### Your instructions:
All lines from the one that contains "Open the DASHBOARD tab" to the end of the data must be retyped exactly. Pictures are not retyped.
═════ Material to process
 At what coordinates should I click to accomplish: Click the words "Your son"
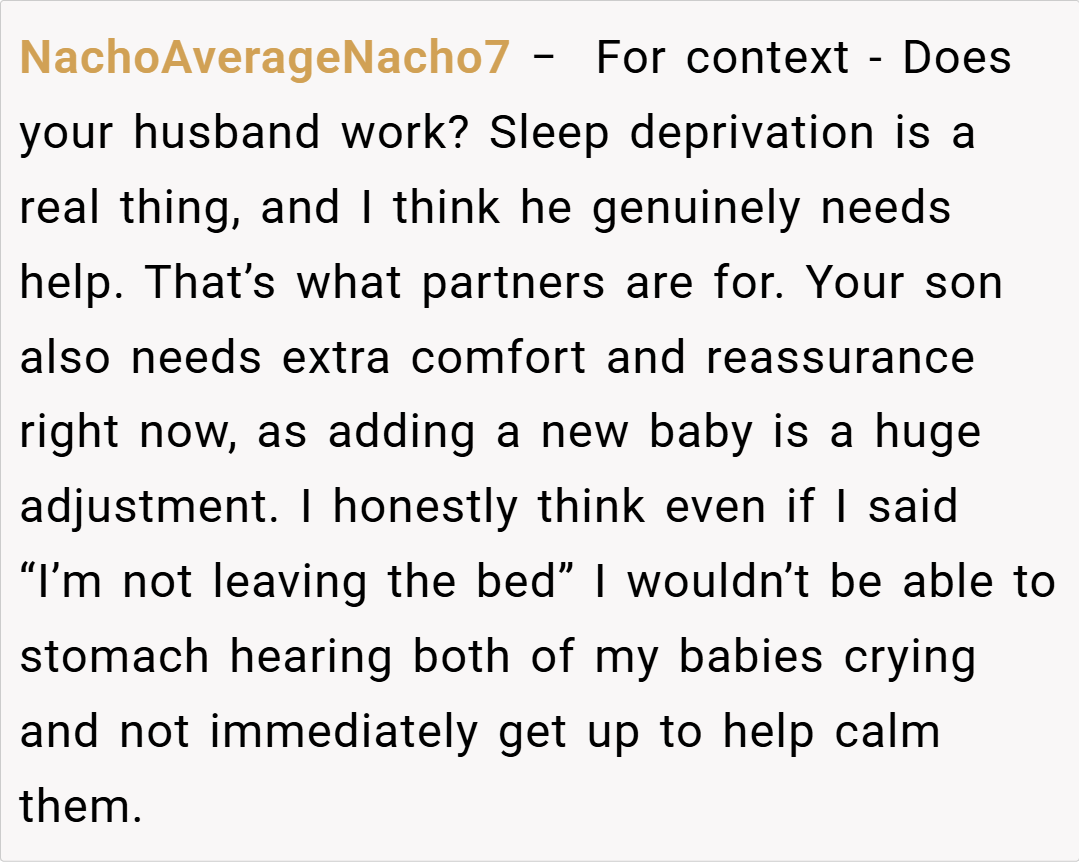(904, 283)
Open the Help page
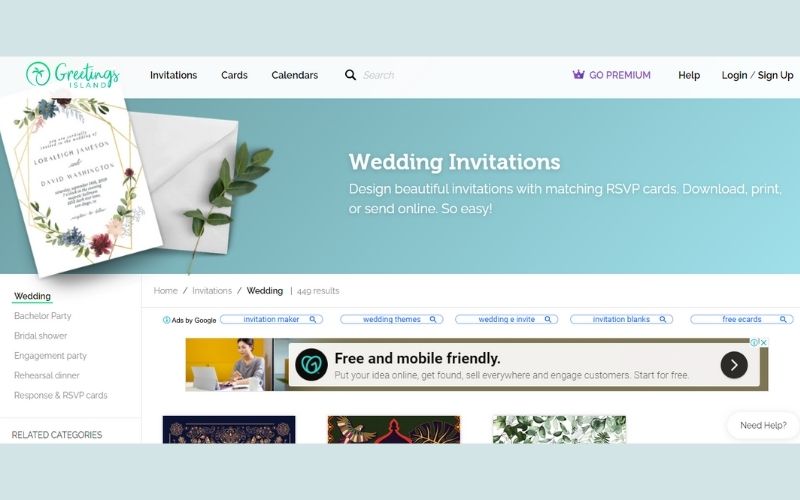This screenshot has height=500, width=800. pos(689,75)
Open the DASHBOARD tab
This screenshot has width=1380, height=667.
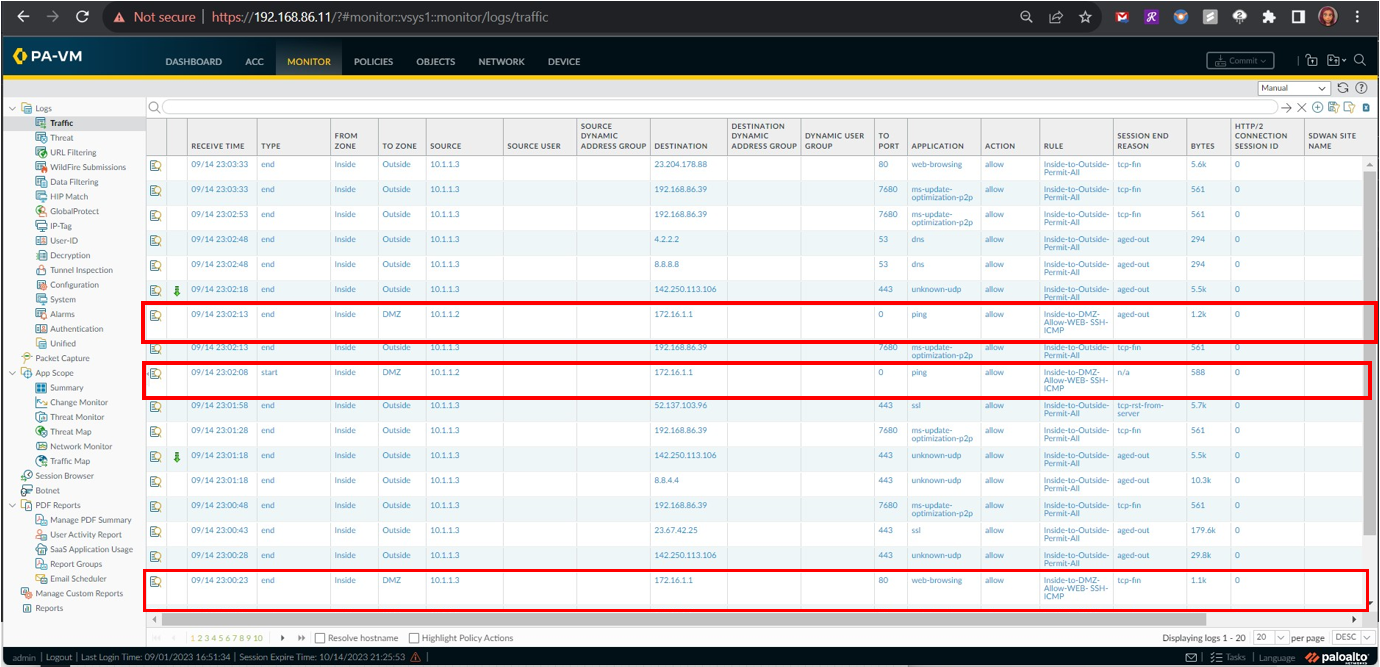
══════════
### Exercise response:
Open the DASHBOARD tab
This screenshot has width=1380, height=667.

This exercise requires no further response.